Across the listing below, how many lines include the word "agent"? The answer is that number, with nothing added.

DATA EXTRACT
▶

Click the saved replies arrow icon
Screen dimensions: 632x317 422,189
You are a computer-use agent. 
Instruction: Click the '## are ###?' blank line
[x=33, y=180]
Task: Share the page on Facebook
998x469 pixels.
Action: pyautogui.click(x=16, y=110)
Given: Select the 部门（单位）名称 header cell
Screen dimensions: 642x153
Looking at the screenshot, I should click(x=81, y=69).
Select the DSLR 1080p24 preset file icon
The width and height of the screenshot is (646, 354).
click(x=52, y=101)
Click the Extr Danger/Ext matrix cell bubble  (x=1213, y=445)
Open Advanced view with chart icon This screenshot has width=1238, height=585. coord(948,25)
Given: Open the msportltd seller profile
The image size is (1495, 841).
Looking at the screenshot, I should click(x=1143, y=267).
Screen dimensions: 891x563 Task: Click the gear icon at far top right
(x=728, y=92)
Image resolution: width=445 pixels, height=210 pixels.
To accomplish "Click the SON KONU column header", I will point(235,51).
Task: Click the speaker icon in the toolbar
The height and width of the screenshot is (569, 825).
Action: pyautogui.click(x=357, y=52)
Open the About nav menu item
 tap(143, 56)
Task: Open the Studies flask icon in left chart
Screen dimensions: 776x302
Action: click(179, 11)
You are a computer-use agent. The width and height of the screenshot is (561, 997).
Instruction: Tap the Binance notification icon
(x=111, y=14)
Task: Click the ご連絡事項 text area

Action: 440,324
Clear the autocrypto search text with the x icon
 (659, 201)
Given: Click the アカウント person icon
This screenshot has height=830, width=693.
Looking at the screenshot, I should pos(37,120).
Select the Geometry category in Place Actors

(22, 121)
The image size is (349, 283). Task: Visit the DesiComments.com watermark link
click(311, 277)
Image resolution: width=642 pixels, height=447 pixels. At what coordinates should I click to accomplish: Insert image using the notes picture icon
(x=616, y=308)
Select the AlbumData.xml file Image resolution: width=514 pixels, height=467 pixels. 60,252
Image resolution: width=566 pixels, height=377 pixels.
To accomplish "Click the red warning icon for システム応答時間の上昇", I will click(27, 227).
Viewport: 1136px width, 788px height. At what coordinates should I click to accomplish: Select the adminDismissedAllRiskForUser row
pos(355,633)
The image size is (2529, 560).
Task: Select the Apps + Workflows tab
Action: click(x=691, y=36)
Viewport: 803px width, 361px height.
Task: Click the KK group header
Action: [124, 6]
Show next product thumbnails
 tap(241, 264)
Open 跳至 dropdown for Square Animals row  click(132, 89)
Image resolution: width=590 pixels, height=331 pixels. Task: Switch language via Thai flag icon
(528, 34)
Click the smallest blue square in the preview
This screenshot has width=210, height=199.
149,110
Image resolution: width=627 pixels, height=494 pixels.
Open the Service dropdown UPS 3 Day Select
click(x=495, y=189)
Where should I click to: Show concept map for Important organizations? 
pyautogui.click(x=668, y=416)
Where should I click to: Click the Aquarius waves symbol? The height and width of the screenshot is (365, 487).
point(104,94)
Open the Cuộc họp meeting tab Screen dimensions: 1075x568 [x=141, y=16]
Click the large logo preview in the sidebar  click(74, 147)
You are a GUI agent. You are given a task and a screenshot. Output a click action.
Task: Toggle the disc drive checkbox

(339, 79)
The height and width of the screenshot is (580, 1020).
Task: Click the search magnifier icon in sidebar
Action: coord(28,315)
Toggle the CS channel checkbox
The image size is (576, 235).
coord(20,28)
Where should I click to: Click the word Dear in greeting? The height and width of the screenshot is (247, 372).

◀

RESULT OF THIS EXERCISE
3